Records provided:
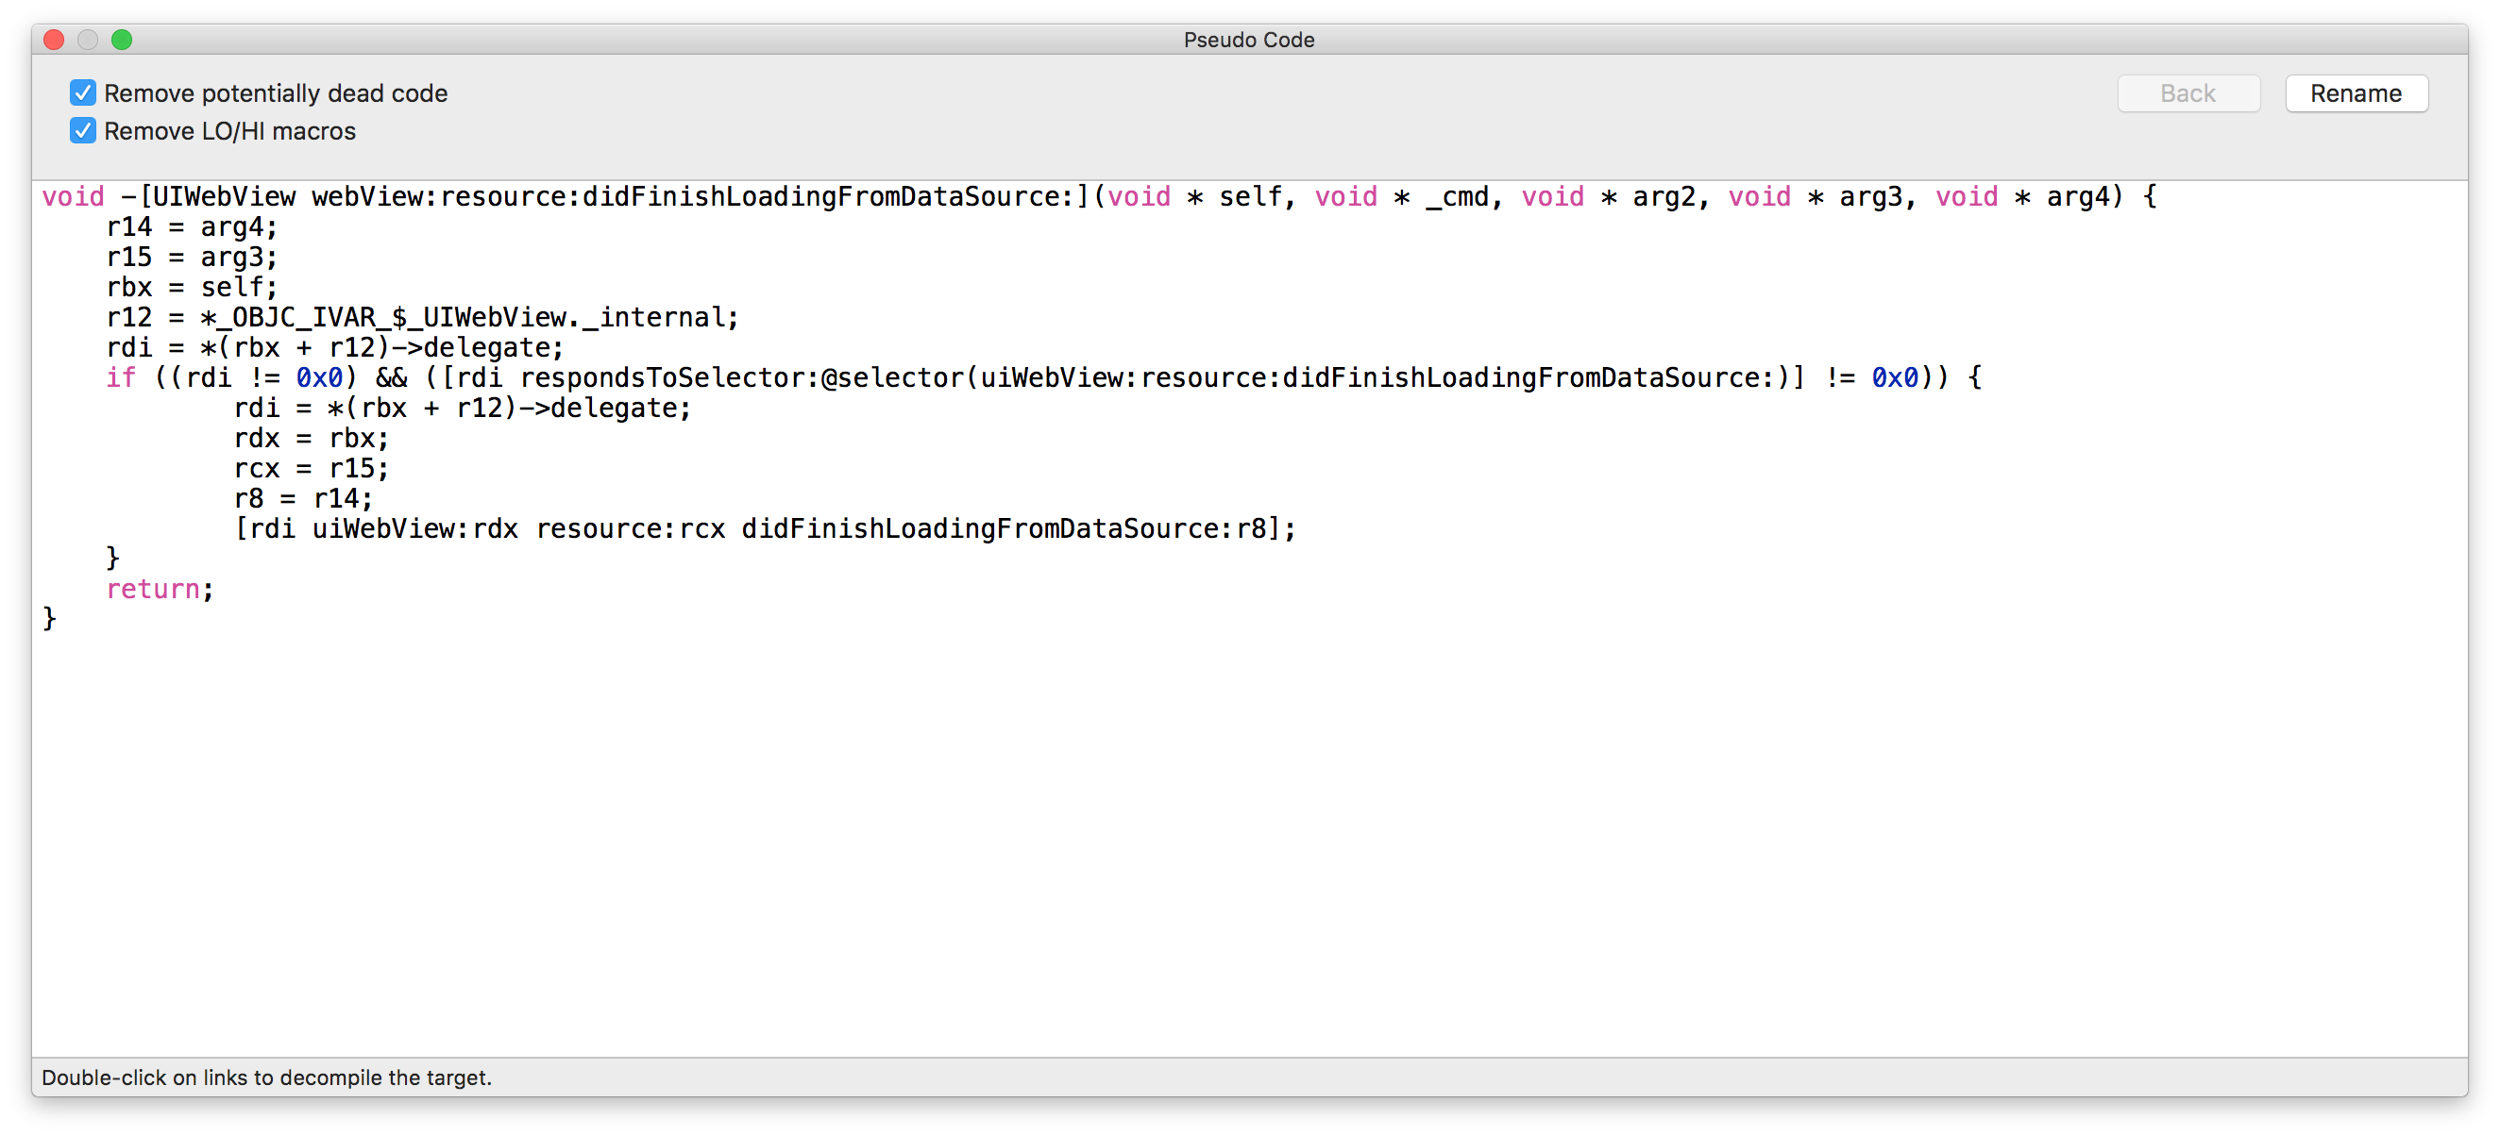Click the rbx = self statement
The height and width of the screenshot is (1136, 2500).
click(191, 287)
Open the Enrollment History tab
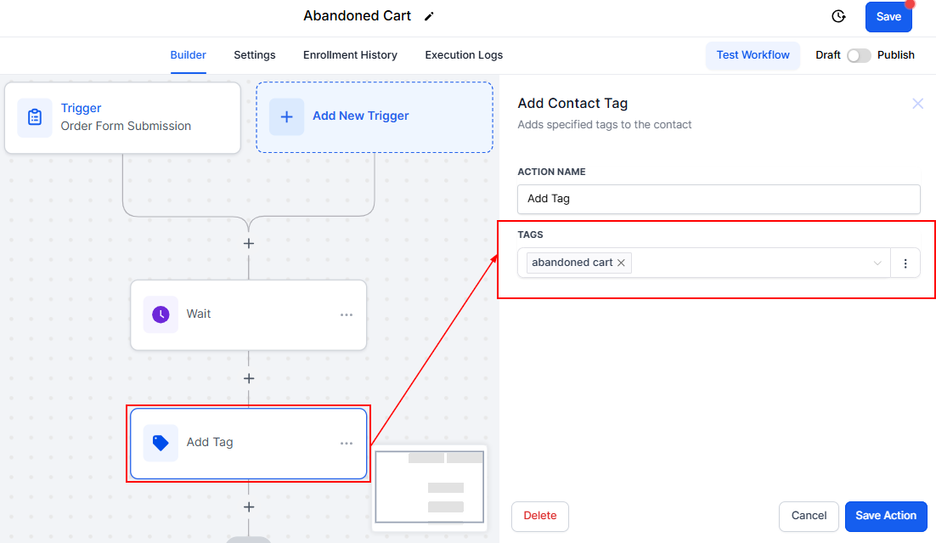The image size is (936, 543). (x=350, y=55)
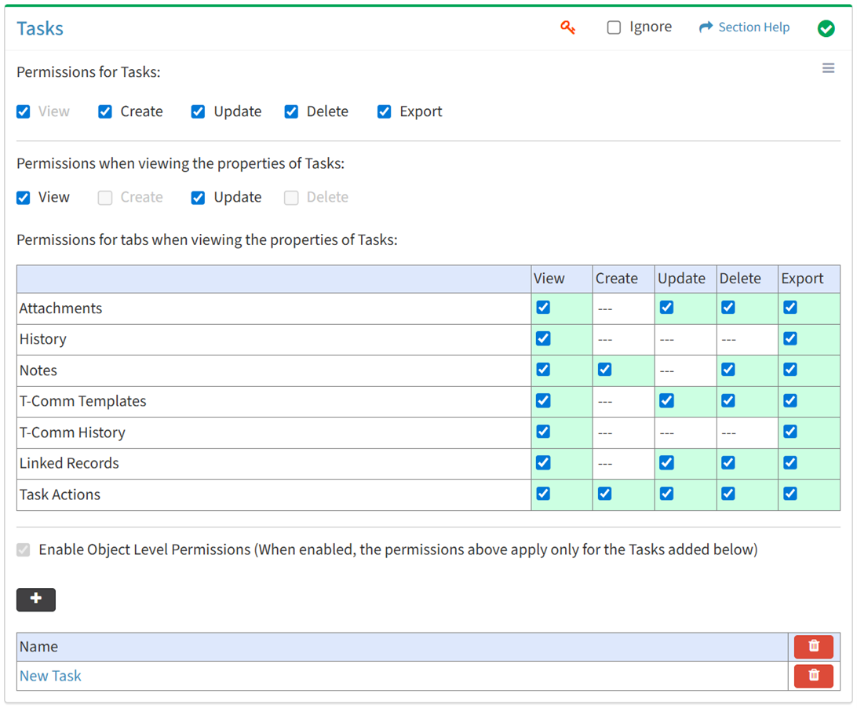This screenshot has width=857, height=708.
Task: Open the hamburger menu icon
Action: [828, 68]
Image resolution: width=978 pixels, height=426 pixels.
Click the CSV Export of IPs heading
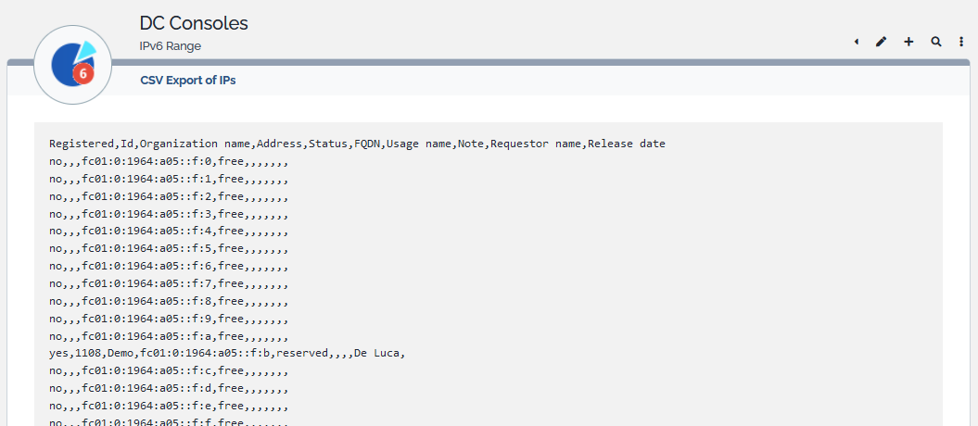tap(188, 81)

Stated task: Can you reproduce all of the material above line for line, without changing any wording, and leave out the pictures?

Output of the task:
Click the rbx = self statement
The height and width of the screenshot is (1136, 2500).
click(191, 287)
Open the Enrollment History tab
The image size is (936, 543). (x=350, y=55)
This screenshot has width=857, height=708.
Task: Open the hamburger menu icon
Action: [828, 68]
Image resolution: width=978 pixels, height=426 pixels.
Click the CSV Export of IPs heading
tap(188, 81)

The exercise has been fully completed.